[PATCH v4 1/2] ARM: keystone: pm: switch to use generic pm domains

Kevin Hilman khilman at kernel.org
Thu Nov 20 17:30:53 PST 2014


Geert Uytterhoeven <geert at linux-m68k.org> writes:

> On Thu, Nov 20, 2014 at 10:48 PM, Kevin Hilman <khilman at kernel.org> wrote:
>>>> So what exactly are we talking about with "PM" clocks, and why are they
>>>> "special" when it comes to PM domains?  IOW, why are the clocks to be
>>>> managed during PM domain transitions for a given device any different
>>>> than the clocks that need to be managed for a runtime suspend/resume (or
>>>> system suspend/resume) sequence for the same device?
>>>
>>> (Speaking for my case, shmobile)
>>>
>>> They're not.

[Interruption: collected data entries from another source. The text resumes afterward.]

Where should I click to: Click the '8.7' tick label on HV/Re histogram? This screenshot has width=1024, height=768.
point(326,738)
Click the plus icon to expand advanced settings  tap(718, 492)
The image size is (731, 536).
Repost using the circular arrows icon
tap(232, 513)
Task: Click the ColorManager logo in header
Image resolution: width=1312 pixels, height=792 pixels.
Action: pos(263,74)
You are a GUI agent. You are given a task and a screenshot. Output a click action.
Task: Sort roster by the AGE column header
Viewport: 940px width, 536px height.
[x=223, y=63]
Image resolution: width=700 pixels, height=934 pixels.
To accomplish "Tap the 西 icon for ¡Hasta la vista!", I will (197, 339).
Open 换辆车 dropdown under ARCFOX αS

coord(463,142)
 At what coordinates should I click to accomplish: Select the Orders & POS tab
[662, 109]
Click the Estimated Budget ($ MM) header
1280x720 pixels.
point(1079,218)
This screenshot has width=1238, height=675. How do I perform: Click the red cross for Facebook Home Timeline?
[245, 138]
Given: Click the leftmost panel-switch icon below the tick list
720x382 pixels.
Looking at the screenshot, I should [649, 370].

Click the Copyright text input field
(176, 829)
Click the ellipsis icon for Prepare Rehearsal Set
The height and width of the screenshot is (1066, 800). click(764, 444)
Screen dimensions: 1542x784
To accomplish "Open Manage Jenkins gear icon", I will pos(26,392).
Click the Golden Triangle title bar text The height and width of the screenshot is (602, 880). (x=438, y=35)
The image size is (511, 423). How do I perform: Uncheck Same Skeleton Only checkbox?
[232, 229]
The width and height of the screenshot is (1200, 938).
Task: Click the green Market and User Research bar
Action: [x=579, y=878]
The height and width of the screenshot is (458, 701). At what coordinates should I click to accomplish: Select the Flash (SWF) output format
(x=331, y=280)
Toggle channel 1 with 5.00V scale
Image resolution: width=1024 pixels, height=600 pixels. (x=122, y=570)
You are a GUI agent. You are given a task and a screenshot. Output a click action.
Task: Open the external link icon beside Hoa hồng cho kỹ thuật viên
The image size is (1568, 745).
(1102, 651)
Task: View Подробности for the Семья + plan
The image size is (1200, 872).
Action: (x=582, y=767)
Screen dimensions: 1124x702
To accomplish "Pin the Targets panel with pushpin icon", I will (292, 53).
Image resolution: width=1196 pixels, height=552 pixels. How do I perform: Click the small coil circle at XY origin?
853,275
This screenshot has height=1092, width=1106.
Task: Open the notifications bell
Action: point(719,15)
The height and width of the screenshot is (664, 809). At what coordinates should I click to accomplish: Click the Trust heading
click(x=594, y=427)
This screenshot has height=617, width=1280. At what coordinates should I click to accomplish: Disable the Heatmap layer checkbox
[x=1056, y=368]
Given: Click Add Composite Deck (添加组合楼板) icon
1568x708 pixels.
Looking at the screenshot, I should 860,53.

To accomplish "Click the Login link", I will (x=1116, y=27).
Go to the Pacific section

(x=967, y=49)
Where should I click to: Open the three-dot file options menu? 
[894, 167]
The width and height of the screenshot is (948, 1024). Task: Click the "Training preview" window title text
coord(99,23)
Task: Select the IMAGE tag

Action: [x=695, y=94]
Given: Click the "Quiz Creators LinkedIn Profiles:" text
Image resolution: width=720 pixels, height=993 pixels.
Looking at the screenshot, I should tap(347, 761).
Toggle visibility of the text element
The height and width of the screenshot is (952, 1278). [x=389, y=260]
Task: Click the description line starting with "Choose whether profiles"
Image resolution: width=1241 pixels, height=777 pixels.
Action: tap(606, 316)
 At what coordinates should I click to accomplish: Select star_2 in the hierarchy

The clocks to be managed during PM domain transitions are the
>>> same as the clocks that need to be managed for a runtime suspend/resume
>>> (or system suspend/resume) sequence.
>>>
>>> The special thing is that this is more a platform than a driver thing: the same
>>> module may have a "PM/functional" clock (that is documented to enable/disable
>>> the module) on one Soc, but noet on another.
>>
>> So why isn't the presence or absence of the clock described in the .dtsi
>> for the SoC instead of being handled by special PM domain logic?
>
> It is. Cfr. the presence/absence of clocks for renesas,rcar-gpio nodes.

Hmm, OK, Good.  

So now I'm confused about why the PM domain has to do anything special
if the presence/absence of the clocks is already handled by the DT.